§ **Page text**
========================================================================

The problems arise at a time when checkout technology has assumed a central role with the steady rise in online commerce. Many larger merchants have adopted technologies such as Secure Remote Commerce and digital-wallet acceptance to ease payment with so-called one-click checkouts.
The Paysafe report comes as the holiday shopping season kicks off with the Thanksgiving holiday period this week, followed by the rush of Cyber Monday. “During the holiday season, payment processing systems will be put to the test, highlighting the importance of payments efficiency as a business differentiator,” said Afshin Yazdian, president of merchant solutions at Paysafe, in a statement.
In the survey some 52% of small online businesses reported problems such as slow checkouts and authorization failures during times of heavy usage, up from 43% in a similar survey a year ago. That’s according to the latest “Lost in Transaction” report from the U.K.-based Paysafe. The research, conducted in September, queried more than 1,100 merchants in the United States, the United Kingdom, Canada, and nine other countries.
The toll these checkout issues take on small sellers can be weighty. In cases where merchants sustained checkout failures when confronted with a surge in demand, some 31% reported losses of as much as $100,000 in sales. Frequent problems included system slowdowns (46%) and authorization failures (31%).

========================================================================

§ **Dataset content**
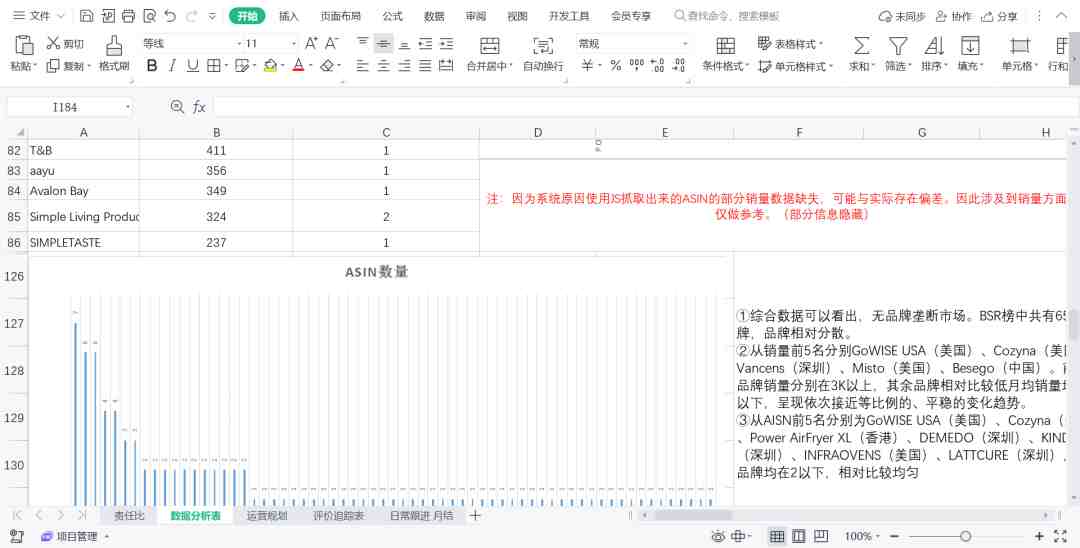Open the Filter (筛选) funnel tool
The width and height of the screenshot is (1080, 548).
pyautogui.click(x=897, y=46)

========================================================================

§ **Tasks**
**a)** In the article on small-business checkout failures, when was the Paysafe research conducted, and how many merchants did it survey?
**b)** Pick up the article on small-business checkout failures right after its last sentence and keep writing.

§ **Solved problems**
**a)** It was conducted in September and surveyed more than 1,100 merchants.

**b)**
The checkout challenges have made small sellers more open to updating their payment platforms, according to the report. Some 73% admit adding new payment methods could add value to their businesses. For now, though, credit and debit cards rule, with the latter accepted by three-quarters of the merchants and the former by 72%, according to the report.
The checkout problems come on top of the plague of cart abandonment, which costs U.S. online sellers anywhere from $111 billion to $136 billion yearly, according to numbers from Coresight Research in a story on the subject set to appear in the upcoming December issue of Digital Transactions magazine. Indeed, a “complicated checkout” ranks third among reasons consumers give for walking away from their carts, following only extra or unexpected costs (such as shipping fees or taxes) and a lack of alternative payments.
In the Paysafe survey, some 61% of merchants said their abandonment rate had risen in the previous 12 months, up from 49% who had said so a year earlier.